**WHAT IS REQUIRED:**
Please rewrite the part of the data that opens with the line containing "You are a GUI" and closes with the line containing "Instruction: Click the PV max. value 900", both lines included. Keep all other text unchanged, multiply every answer coordinate by 1.15, round to whole numbers (halves up), leave out the pictures, and give only that part.

**RECORDS PROVIDED:**

● ● ● ● ● ● ●

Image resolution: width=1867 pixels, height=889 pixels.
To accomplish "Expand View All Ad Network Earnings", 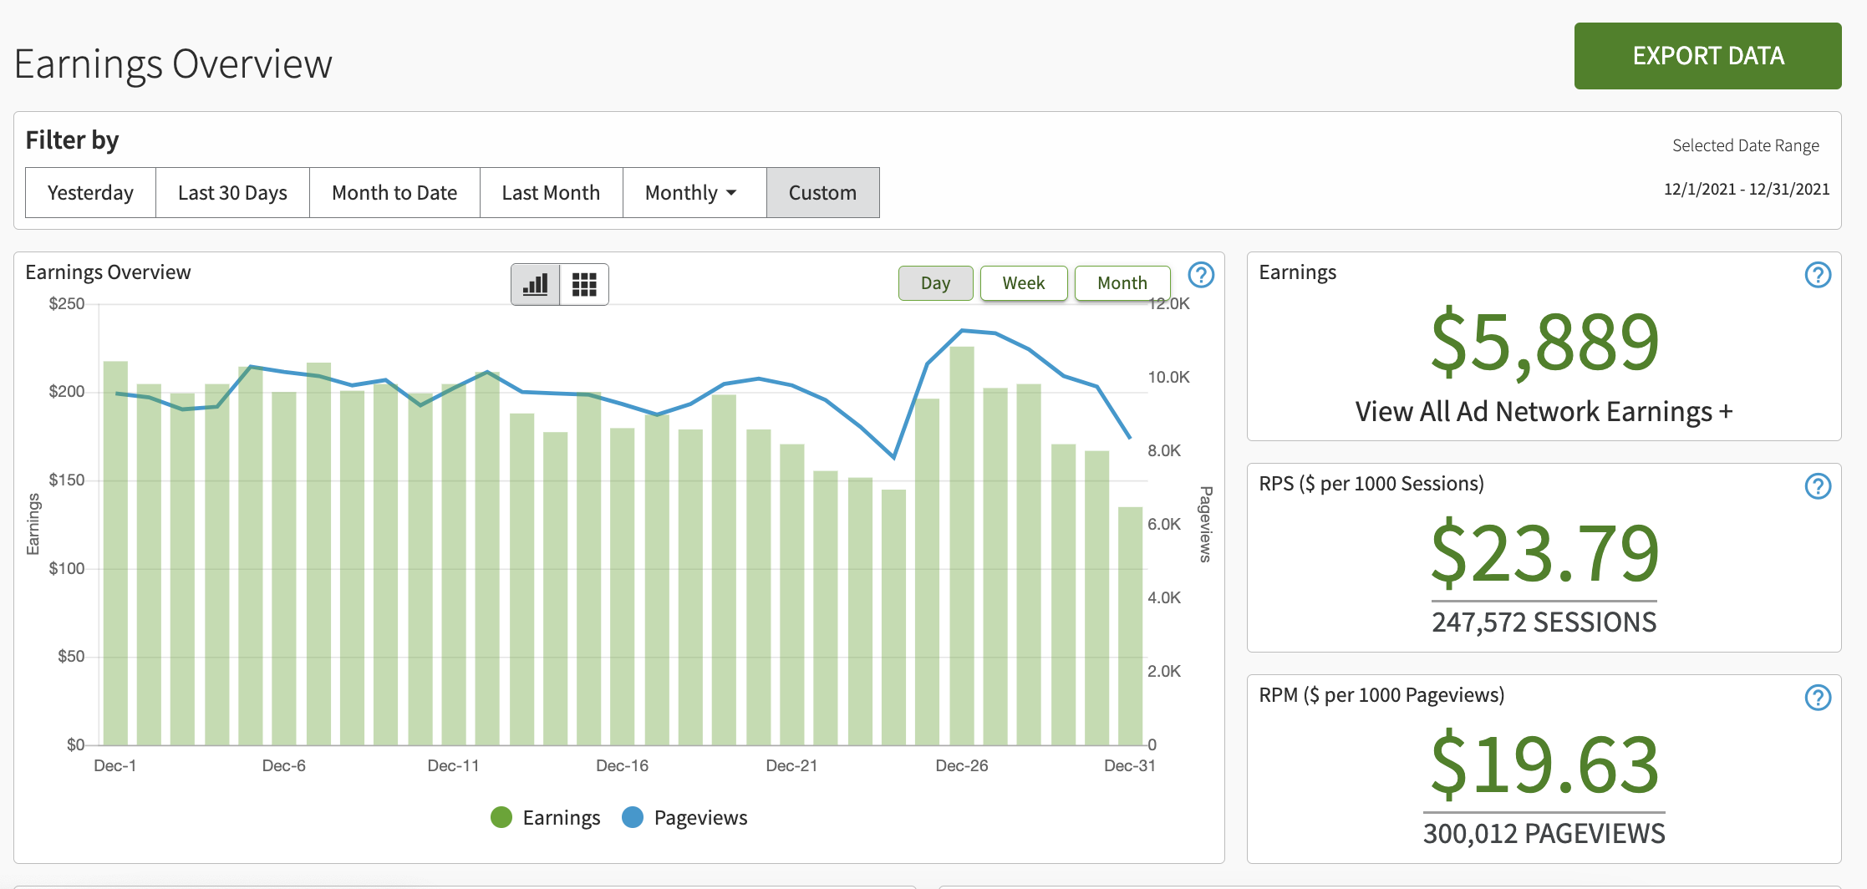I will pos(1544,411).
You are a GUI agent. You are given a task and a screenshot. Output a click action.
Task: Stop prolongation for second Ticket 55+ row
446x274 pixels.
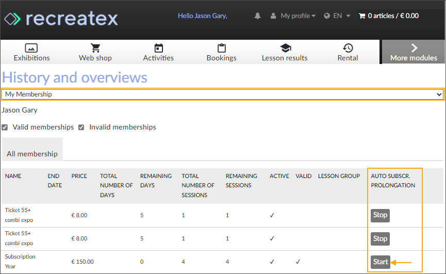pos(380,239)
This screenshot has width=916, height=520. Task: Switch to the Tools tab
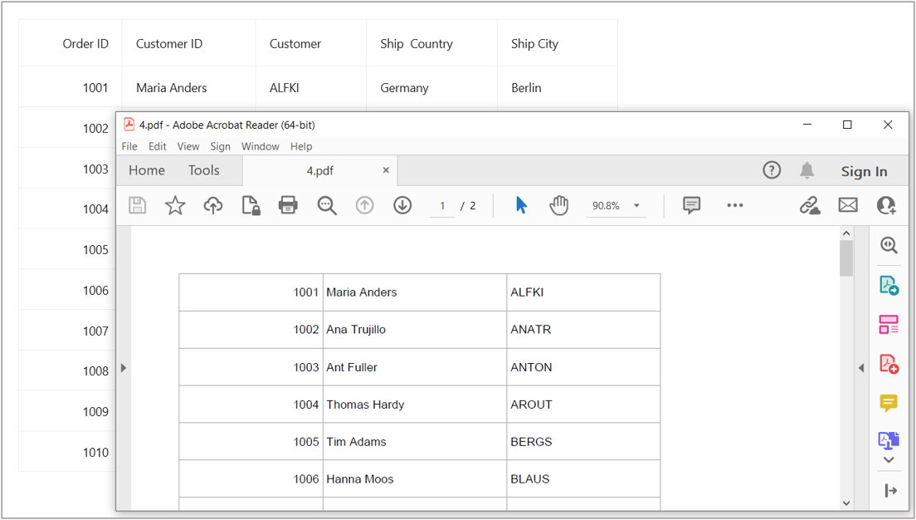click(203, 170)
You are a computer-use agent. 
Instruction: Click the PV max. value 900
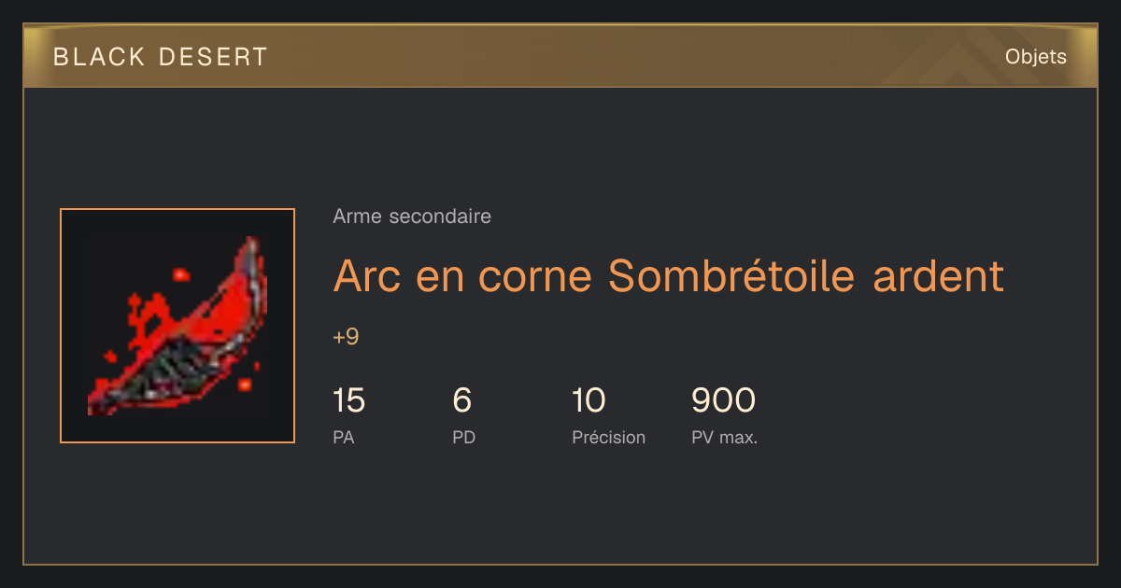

● ● ● ● ● ● ●

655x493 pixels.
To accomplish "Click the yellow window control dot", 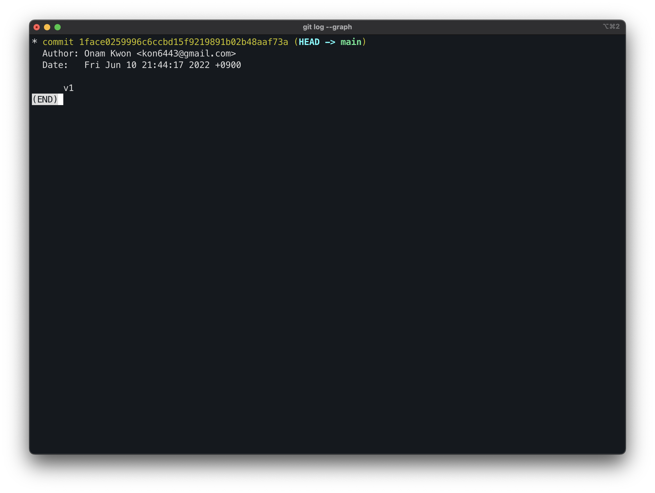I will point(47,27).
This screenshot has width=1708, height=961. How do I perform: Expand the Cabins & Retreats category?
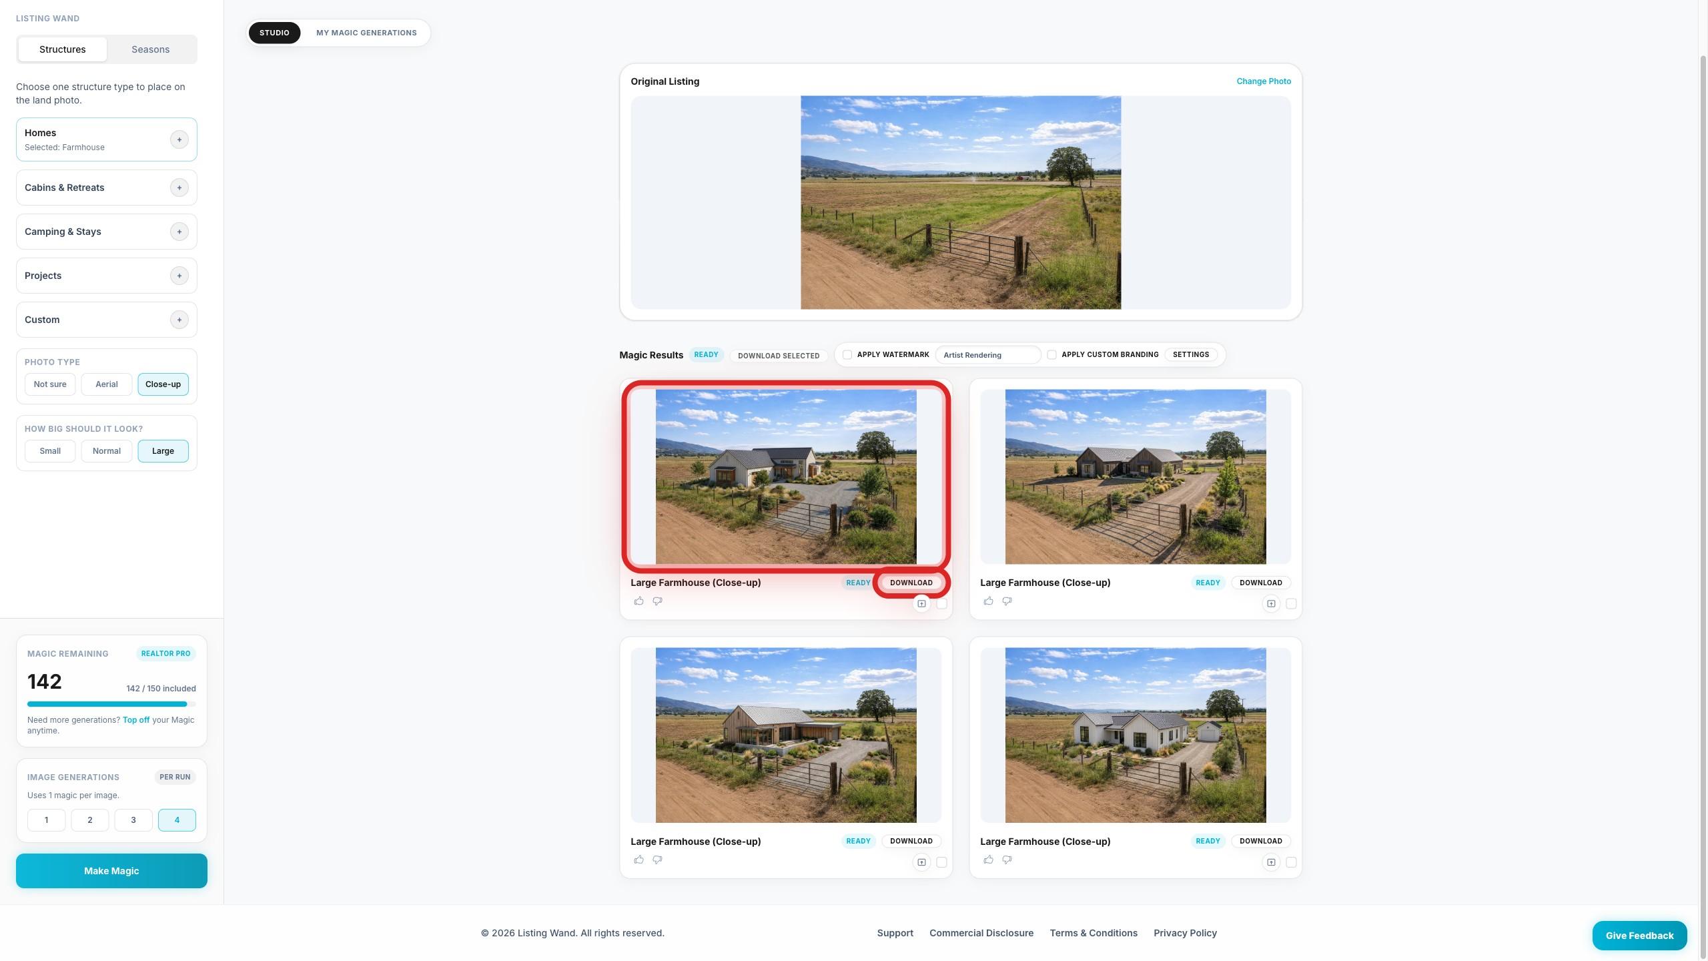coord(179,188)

● ● ● ● ● ● ●

**EXERCISE ANSWER:**
You are a GUI agent. You are given a task and a screenshot. Output a click action.
Task: Stop prolongation for second Ticket 55+ row
446x274 pixels.
pos(437,275)
This screenshot has width=916, height=520. Task: Switch to the Tools tab
click(233, 196)
You are a computer-use agent. 
Instruction: Click the PV max. value 900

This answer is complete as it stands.